Irregular pigmentation is the main pathology [4] in this condition, which occurs due to increased production of a normal inhabiting yeast Malassezia furfur or Malassezia globosa. They are typically lipophilic and saprophytic in nature.
The change of the fungus from saprophyte to parasitic is the main underlying pathology. The predisposing factors for this change are moist humid conditions, hyperhidrosis, excessive sebum production and other various factors. As a result of this, these microorganisms release azelaic acid which is known to inhibit tyrosinase activity, which is responsible for melanin production as a result hypopigmentation occurs [5].
The exact mechanism of hyperpigmentation is not known but is assumed to be because of large malanosomes.
Microscopically, scrapings from the lesions will show short, broad, septate hyphae and clusters of round spores that look like ‘spaghetti and meatballs’. There will be slight perivascular inflammation and lymphocytic infiltrate may be present. Hyperkeratosis and acanthosis may be present in the epidermis.

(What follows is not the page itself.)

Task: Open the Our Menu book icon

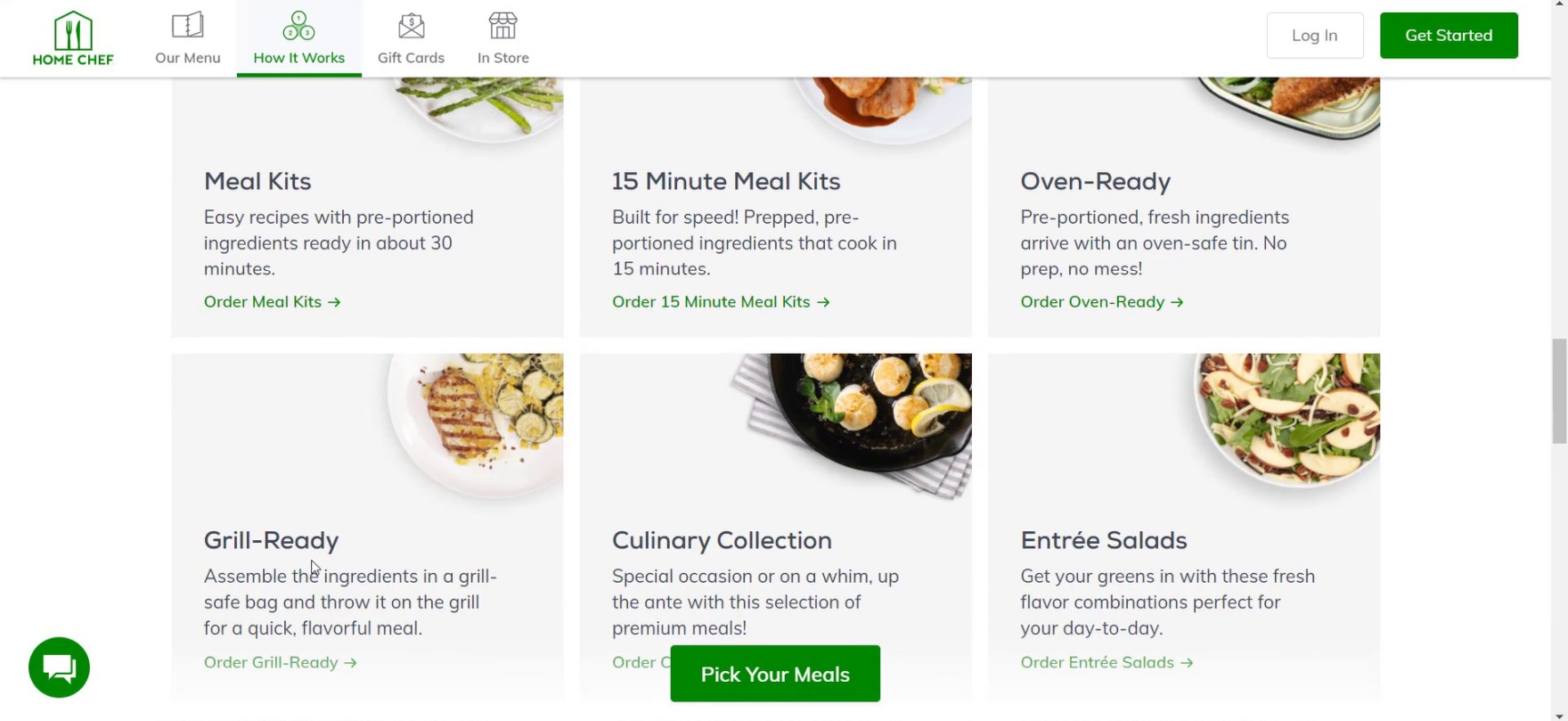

Microorganisms are only seen in the stratum corneum, no other layers of skin are affected [6].
As the fungus is present normally in all individuals there is no accepted prevention. Prevention mainly will be to prevent recurrence.

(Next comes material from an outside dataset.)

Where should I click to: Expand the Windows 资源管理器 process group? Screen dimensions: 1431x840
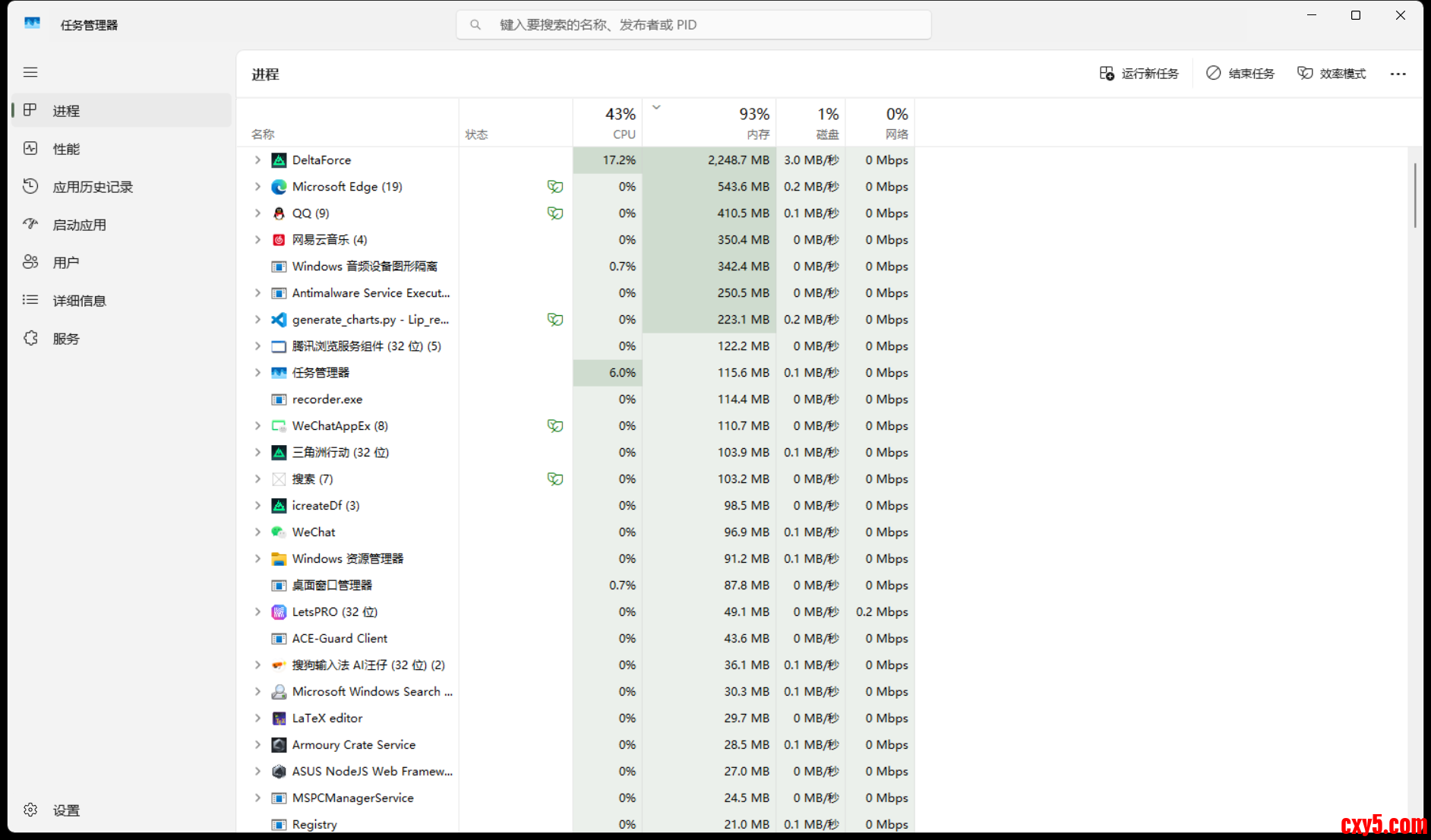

Excessive sweating, sun exposure and moist humid climate should be avoided. Oral antifungals are given intermittently once or twice a month to prevent the reappearance.

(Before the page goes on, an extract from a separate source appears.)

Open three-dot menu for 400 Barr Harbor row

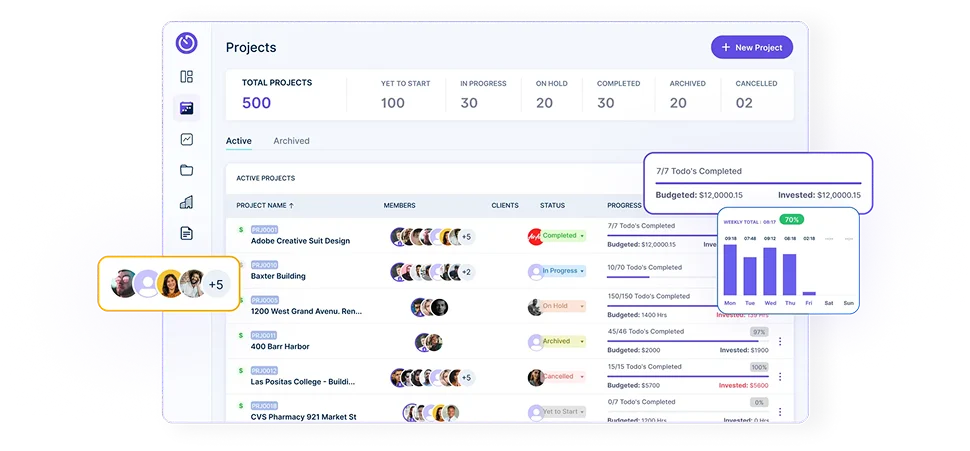click(779, 341)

Medications for prevention are mainly selenium sulphide shampoo, ketoconazole cream, shampoo or tablets. Itraconazole is mainly given as oral preventive therapy [10].
Tinea versicolor is a common cutaneous fungal infection, which results in hypopigmented or hyperpigmented patches on the skin. It is one of the most common fungal infections affecting the skin. The yeast responsible for this belongs to the genus Malassezia, [1] which is a normal inhabitant of the skin.
This fungal infection can be chronic in nature especially in predisposed individuals. It occurs mainly on the trunk and extremities. Hot humid weather and excessive sweating are important predisposing factors, thus it is more common in tropical regions. It is not a contagious disease.
This condition has nothing to do with other tinea conditions (ringworm) that are caused by dermatophytes. Tinea versicolor is restricted till stratum corneum and does not penetrate deeper layers.
Versicolor means variously coloured, as in this skin infection, there are various skin patches of different colours in comparison to the surrounding skin.
Though the treatment for tinea versicolor is very effective, it tends to reappear often. The recurrence is mainly in the hot season as a result this condition becomes chronic.
Tinea versicolor is a common fungal infection that causes patches on the skin which are either lighter or darker than the surrounding skin. This fungus is normally present on the skin in healthy individuals, but when it grows out of control the skin infection arises. The exact mechanism of formation of these patches is not known, but the fungus is the main causative agent.
This mainly affects the chest, back, neck and underarms and usually affects young adults. Excessive sweating, moist humid climate and oil secretion are important factors to promote overgrowth of this fungus.
Symptoms mainly include discoloured patches son the skin which maybe either lighter or darker than the surrounding skin. Mild itching may be present on affected areas.
This condition can be treated with over the counter antifungal creams but it is best to consult a physician. The physician will clinically examine the affected area or may ask for microscopic examination of the skin scrapings from affected lesion if the diagnosis is unclear.
Treatment mainly consists of antifungal creams which need to be applied daily for a minimum two weeks for effectiveness. Oral antifungals will also be given in combination with cream. Once treatment is started the fungal activity stops by two weeks but discoloured patches may take time to return to normal colouration. There is a high tendency for this condition to reoccur. Preventive treatment is given on and off especially during the hot season.
This condition is not contagious and with proper treatment and preventive measures, tinea versicolor can be bought under control.